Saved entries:
==========

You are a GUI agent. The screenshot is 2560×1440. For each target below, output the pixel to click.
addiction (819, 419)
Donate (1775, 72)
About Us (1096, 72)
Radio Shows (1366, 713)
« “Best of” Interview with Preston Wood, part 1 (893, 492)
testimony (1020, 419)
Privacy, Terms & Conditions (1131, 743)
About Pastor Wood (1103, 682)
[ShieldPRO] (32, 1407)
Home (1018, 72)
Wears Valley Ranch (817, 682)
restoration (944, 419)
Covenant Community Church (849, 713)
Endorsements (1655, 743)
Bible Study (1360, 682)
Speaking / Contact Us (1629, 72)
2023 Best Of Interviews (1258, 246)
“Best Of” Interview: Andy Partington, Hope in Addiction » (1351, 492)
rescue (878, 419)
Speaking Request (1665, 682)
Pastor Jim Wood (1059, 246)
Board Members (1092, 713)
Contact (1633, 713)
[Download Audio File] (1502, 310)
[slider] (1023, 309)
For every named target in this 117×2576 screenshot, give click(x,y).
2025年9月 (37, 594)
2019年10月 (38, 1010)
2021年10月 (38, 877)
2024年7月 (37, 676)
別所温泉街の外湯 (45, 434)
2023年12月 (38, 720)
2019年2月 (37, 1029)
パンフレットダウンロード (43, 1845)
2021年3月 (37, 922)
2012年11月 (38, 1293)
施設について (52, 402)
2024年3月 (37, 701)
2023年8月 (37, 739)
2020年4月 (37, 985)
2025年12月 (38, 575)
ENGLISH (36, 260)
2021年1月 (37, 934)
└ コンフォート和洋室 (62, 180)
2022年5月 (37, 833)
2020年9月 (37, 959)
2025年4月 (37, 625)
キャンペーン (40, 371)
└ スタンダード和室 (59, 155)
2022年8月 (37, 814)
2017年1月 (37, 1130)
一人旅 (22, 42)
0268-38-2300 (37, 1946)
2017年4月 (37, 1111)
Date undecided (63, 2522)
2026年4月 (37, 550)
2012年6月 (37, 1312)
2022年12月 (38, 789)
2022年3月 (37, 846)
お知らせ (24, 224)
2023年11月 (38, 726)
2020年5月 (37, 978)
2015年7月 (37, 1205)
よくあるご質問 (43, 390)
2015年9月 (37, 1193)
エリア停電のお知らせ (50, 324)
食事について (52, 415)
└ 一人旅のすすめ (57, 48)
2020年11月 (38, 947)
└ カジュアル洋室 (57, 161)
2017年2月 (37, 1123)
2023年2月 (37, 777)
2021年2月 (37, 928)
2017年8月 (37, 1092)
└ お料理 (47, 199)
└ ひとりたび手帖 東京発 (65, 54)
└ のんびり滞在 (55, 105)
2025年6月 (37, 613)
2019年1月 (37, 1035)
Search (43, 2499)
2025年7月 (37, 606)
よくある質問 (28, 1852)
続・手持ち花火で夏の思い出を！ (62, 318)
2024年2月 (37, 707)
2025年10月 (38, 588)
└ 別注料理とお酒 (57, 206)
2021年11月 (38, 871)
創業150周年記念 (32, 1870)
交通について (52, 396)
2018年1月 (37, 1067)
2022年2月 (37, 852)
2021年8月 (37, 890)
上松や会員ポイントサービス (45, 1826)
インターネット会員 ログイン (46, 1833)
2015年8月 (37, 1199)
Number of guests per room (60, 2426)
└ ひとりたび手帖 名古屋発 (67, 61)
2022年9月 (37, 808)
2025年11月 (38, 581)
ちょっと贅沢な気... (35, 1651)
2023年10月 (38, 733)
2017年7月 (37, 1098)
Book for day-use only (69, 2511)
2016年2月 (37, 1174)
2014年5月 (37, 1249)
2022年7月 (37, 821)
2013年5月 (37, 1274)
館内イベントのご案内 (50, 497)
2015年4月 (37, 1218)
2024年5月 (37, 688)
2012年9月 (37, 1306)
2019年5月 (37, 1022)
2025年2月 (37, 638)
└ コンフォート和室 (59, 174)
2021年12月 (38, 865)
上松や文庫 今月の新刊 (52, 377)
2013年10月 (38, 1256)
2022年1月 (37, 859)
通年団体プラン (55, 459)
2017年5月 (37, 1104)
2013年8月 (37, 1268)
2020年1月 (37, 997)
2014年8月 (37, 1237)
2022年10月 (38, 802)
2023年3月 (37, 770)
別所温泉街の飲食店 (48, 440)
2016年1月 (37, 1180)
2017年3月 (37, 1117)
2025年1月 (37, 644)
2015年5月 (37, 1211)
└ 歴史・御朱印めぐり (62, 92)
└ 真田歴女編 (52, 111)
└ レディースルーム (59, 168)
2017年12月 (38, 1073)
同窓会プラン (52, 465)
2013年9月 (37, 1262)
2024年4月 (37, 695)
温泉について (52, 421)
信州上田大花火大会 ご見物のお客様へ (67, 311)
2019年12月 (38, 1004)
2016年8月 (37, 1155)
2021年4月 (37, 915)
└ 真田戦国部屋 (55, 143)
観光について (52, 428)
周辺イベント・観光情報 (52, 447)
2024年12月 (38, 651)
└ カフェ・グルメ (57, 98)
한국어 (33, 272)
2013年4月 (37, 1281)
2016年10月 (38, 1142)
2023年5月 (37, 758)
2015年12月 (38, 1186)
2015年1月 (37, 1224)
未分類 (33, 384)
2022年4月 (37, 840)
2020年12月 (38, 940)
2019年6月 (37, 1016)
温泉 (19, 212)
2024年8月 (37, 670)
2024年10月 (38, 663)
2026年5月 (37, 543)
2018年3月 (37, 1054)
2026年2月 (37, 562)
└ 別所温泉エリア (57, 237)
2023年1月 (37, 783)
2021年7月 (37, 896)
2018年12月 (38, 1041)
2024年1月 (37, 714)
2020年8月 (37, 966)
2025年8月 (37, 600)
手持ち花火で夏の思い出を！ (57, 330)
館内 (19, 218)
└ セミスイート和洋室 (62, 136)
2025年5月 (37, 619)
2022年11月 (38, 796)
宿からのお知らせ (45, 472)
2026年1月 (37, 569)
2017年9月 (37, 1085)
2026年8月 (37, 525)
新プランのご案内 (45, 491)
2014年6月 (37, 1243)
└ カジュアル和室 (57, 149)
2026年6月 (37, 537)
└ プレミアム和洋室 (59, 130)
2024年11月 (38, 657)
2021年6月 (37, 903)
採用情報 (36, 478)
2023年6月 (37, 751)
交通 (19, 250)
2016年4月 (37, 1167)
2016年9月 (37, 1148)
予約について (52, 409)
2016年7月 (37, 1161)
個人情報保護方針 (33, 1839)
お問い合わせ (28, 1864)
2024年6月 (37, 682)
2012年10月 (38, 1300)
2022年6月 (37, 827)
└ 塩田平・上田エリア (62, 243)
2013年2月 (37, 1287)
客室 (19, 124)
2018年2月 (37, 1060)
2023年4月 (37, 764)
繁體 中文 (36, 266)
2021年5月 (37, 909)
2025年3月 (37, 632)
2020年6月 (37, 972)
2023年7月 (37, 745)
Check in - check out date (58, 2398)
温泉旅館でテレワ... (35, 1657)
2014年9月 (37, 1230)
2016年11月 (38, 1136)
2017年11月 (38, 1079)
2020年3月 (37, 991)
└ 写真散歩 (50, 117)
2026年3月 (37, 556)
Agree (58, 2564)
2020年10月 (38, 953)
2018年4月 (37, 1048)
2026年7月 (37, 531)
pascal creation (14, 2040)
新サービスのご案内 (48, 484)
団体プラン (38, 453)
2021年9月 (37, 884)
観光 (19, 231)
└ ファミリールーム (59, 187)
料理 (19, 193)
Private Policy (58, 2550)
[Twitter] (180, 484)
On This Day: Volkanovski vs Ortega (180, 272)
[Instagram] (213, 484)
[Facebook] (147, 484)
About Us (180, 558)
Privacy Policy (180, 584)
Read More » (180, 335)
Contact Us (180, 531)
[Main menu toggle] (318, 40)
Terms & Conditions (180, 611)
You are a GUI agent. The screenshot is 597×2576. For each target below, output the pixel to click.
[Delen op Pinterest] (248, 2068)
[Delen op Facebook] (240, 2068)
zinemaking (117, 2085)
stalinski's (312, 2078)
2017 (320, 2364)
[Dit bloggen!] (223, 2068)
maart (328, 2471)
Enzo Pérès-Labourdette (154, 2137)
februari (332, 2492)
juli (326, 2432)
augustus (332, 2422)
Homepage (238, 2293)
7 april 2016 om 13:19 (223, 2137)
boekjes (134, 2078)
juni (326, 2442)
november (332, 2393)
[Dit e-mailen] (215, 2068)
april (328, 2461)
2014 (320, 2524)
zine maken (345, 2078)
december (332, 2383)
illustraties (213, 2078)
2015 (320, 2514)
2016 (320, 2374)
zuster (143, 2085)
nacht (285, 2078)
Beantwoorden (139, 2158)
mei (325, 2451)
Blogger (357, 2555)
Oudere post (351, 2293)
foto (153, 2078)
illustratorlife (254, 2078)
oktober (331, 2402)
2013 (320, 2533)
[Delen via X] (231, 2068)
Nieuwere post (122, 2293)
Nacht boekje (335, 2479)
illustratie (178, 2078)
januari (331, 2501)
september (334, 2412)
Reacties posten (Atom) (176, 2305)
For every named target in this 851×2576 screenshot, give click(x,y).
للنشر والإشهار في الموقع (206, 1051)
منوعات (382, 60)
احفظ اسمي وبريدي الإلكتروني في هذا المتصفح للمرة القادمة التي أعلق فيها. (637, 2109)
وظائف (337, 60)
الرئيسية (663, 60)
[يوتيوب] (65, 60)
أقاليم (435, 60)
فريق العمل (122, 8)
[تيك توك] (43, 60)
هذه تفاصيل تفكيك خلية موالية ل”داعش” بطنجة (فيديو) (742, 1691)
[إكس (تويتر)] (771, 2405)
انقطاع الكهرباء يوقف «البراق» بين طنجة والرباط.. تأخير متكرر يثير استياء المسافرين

==========

**Task to complete**
Filter the entries and keep only the lines holding "each".

**Written response**
You are a GUI agent. The screenshot is 2560×1440. For each target below, output the pixel to click.
You are a GUI agent. The screenshot is 597×2576. For each target below, output the pixel to click.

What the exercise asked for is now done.